New Delhi: The pre-packaged bread may be a silent killer as it is laced with chemicals suspected to cause cancer, a new study has warned.
Most of the breads made by the Indian companies are found to contain potassium bromate and potassium iodate — chemicals banned in many countries for their adverse effects on human health, a study conducted by the Centre for Science and Environment (CSE) said.
Potassium bromate is a powerful oxidizing agent, use of which makes bread fluffy, soft and gives it a good finish.
The food safety regulations of India allow use of potassium bromate as flour treatment agent in bread and other bakery products.
However, several bread companies and fast food chains have denied using these chemicals.
“The use of these chemicals in the bread-making sector has been banned in many countries because they are listed as hazardous for public health: One is a category 2B carcinogen and the other could trigger thyroid disorders,” the CSE report said.
The CSE tested 38 commonly available branded varieties of pre-packaged breads, ‘pav’ and buns, ready-to-eat burger breads and ready-to-eat pizza breads of popular fast food outlets from Delhi.
“We found 84 percent samples positive with potassium bromate or iodate. We re-confirmed the presence of chemicals in a few samples through an external third-party laboratory. We checked labels and talked to industry and scientists,” CSE’s deputy director general Chandra Bhushan said.
In 1999, the International Agency for Research on Cancer (IARC) classified potassium bromate as possibly carcinogenic (cancer causing) to humans. It was found to cause tumours of the kidney, thyroid and cancer of the abdominal lining in laboratory animals.
The European Union had banned its use in 1990. The other countries which have banned potassium bromate include Britain, Canada, Australia, New Zealand, China, Sri Lanka, Brazil, Nigeria, Peru and Columbia.

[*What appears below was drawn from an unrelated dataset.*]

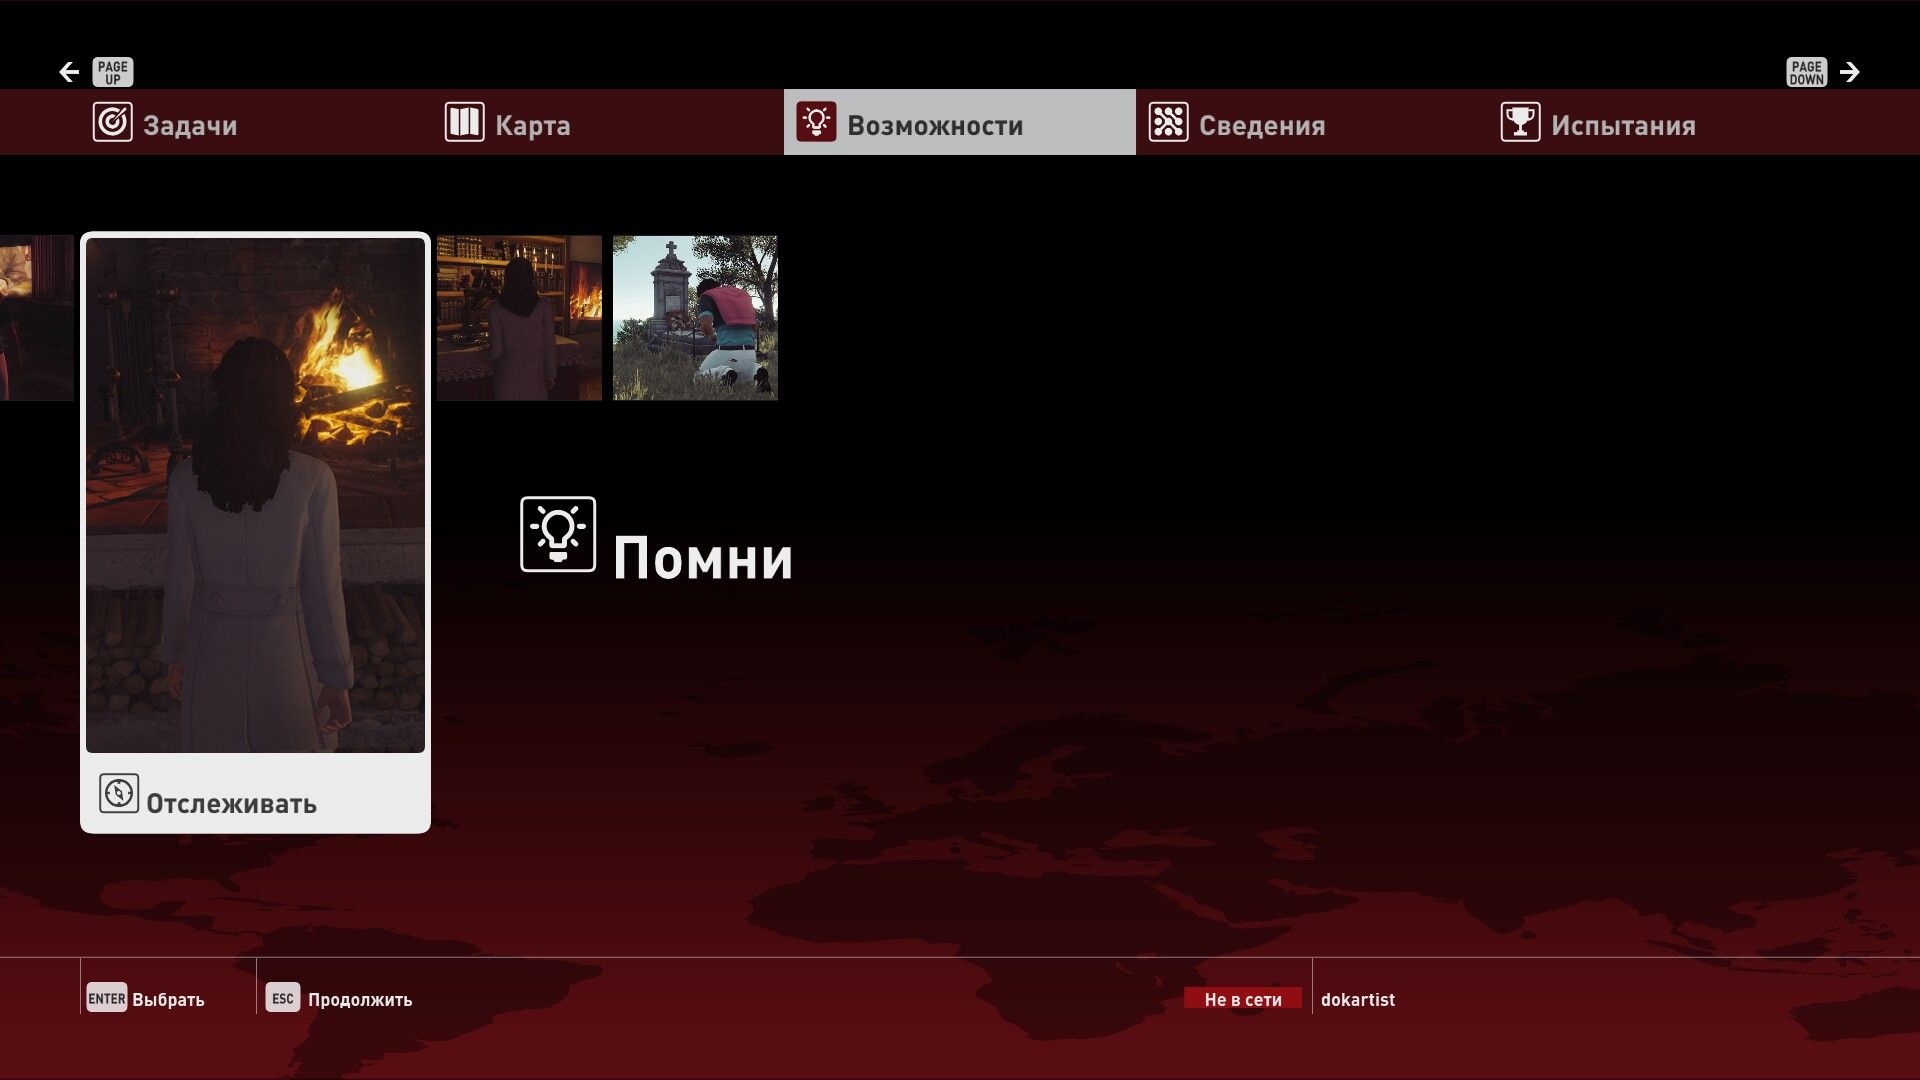Click the Задачи target icon
The image size is (1920, 1080).
coord(112,123)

“Globally, potassium bromate was allowed to be used on the assumption that the bromate residues would not be present in the end product. This assumption failed across the world. Residues were being detected even after reducing the permissible limits of use, and therefore countries started banning it,” Bhushan said.
“Our study confirms that residues of potassium bromate are present in bread sold in India,” he added.
Interestingly, only one company was found to be labelling the use of potassium bromate on its pre-packaged products.
The CSE results showed high levels of potassium bromate or iodate in sandwich bread, ‘pav’, bun and white bread. Products of Harvest Gold, Britannia and Perfect Bread were those with higher levels, according to CSE.
“Of these, only Perfect Bread labels the use of potassium bromate. No maker among those tested labels potassium iodate. Only Britannia denied use of potassium bromate or iodate,” the study said.
“Products of all five popular multinational fast food outlets selling pizza and burger were found positive with potassium bromate/iodate. These include KFC, Pizza Hut, Domino’s, Subway and McDonald’s. Except Domino’s, others have denied use in a response to CSE,” it added.
Samples of two other fast food outlets — Nirula’s and Slice of Italy — also tested positive for potassium bromate/iodate. Slice of Italy denied use of the chemicals to CSE.